**Records for this task**
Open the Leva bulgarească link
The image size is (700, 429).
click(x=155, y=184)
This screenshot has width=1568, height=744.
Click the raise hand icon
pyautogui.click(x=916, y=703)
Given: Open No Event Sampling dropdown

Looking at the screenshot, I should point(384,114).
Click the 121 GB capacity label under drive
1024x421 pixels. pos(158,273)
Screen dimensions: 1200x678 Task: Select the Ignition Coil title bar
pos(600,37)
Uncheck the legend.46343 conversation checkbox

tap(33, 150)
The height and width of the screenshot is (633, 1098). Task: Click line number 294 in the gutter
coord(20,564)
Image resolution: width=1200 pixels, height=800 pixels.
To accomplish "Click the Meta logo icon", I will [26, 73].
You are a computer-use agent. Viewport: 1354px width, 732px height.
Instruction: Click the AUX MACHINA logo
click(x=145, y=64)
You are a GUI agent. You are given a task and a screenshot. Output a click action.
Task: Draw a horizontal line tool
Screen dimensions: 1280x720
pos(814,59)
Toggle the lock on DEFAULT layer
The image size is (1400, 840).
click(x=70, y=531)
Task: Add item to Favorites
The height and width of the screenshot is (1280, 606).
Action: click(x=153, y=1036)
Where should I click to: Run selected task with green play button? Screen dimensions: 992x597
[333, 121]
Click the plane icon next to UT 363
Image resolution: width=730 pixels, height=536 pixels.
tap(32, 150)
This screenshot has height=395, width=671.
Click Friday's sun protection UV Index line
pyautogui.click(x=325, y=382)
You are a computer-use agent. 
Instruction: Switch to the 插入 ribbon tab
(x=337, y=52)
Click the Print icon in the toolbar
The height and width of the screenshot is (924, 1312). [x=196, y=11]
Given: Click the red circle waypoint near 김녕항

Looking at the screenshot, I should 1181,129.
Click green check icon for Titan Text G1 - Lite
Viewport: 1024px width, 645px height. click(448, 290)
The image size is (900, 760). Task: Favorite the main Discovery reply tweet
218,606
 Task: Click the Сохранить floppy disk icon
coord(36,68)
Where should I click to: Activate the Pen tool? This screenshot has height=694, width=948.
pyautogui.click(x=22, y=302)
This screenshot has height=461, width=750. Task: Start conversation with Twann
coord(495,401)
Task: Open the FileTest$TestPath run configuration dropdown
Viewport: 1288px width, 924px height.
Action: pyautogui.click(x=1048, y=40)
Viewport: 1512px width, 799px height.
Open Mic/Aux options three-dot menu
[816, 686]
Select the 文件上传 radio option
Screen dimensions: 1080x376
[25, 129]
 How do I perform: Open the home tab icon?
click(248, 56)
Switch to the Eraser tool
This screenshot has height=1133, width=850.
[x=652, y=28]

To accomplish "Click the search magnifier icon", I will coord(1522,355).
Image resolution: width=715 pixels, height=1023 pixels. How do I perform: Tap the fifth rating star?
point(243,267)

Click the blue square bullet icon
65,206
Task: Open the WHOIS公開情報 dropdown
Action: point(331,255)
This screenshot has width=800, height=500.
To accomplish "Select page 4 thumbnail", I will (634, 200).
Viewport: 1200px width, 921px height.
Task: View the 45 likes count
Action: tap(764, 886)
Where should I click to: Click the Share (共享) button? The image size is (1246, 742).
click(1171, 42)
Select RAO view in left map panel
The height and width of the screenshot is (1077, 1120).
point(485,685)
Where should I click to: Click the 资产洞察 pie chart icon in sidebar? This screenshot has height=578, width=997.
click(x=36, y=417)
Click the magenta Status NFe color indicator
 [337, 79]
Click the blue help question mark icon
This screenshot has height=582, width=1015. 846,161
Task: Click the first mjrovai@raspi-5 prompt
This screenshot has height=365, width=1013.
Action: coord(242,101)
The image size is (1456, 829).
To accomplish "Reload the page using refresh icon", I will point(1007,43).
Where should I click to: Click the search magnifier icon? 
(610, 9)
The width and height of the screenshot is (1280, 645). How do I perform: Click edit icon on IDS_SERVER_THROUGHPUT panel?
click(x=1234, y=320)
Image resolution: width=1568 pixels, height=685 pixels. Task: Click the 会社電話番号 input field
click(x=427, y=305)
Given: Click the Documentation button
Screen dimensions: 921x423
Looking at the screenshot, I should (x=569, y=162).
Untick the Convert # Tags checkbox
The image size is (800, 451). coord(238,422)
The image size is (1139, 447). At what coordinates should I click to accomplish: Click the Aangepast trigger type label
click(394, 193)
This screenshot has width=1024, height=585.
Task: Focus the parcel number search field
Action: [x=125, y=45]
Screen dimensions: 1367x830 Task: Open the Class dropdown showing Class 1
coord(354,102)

**Problem to solve**
In the entries above, the lines from the one bearing "You are a GUI" up to and including the one bearing "This screenshot has height=395, width=671." should be transcribed exactly; no other line is wanted.

**Result**
You are a GUI agent. You are given a task and a screenshot. Output a click action.
Task: Draw a horizontal line tool
Screen dimensions: 1280x720
pos(814,59)
Toggle the lock on DEFAULT layer
The image size is (1400, 840).
click(x=70, y=531)
Task: Add item to Favorites
The height and width of the screenshot is (1280, 606).
Action: click(x=153, y=1036)
Where should I click to: Run selected task with green play button? Screen dimensions: 992x597
[333, 121]
Click the plane icon next to UT 363
Image resolution: width=730 pixels, height=536 pixels.
tap(32, 150)
This screenshot has height=395, width=671.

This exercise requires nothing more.